::: Dataset :::
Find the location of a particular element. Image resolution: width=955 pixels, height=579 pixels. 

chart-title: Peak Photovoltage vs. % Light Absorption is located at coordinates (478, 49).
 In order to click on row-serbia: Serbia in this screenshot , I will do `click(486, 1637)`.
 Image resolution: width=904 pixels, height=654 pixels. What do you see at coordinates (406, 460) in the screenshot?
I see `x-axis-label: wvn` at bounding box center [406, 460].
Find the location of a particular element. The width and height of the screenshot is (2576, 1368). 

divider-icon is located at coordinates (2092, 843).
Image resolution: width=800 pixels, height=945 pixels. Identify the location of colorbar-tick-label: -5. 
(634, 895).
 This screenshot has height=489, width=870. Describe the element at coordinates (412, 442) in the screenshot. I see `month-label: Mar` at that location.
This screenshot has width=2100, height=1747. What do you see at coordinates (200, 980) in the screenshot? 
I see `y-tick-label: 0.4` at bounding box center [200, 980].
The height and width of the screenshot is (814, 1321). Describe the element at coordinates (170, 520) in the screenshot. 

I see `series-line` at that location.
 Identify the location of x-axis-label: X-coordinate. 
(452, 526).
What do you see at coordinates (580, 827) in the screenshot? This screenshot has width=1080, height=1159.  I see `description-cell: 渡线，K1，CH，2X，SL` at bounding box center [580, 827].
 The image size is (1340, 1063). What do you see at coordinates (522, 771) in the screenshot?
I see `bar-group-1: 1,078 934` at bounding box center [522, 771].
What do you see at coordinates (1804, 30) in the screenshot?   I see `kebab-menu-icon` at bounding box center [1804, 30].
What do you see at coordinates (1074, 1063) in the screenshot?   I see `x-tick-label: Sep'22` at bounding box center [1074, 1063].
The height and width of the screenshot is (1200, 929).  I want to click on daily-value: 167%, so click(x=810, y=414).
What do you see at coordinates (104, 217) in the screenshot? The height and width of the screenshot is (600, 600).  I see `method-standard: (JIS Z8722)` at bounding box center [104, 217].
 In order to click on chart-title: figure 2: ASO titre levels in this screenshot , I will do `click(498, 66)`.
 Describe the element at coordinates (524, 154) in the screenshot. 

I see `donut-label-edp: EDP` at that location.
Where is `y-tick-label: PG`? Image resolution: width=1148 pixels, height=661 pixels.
:::
Exercise objective
Can you set out the records above as a numbered list, starting at the line that contains "What do you see at coordinates (104, 217)" and ending at the last line of the records, with blank lines left out?

Worked solution
1. What do you see at coordinates (104, 217) in the screenshot? The height and width of the screenshot is (600, 600).  I see `method-standard: (JIS Z8722)` at bounding box center [104, 217].
2.  In order to click on chart-title: figure 2: ASO titre levels in this screenshot , I will do `click(498, 66)`.
3.  Describe the element at coordinates (524, 154) in the screenshot. 
4. I see `donut-label-edp: EDP` at that location.
5. Where is `y-tick-label: PG`? Image resolution: width=1148 pixels, height=661 pixels.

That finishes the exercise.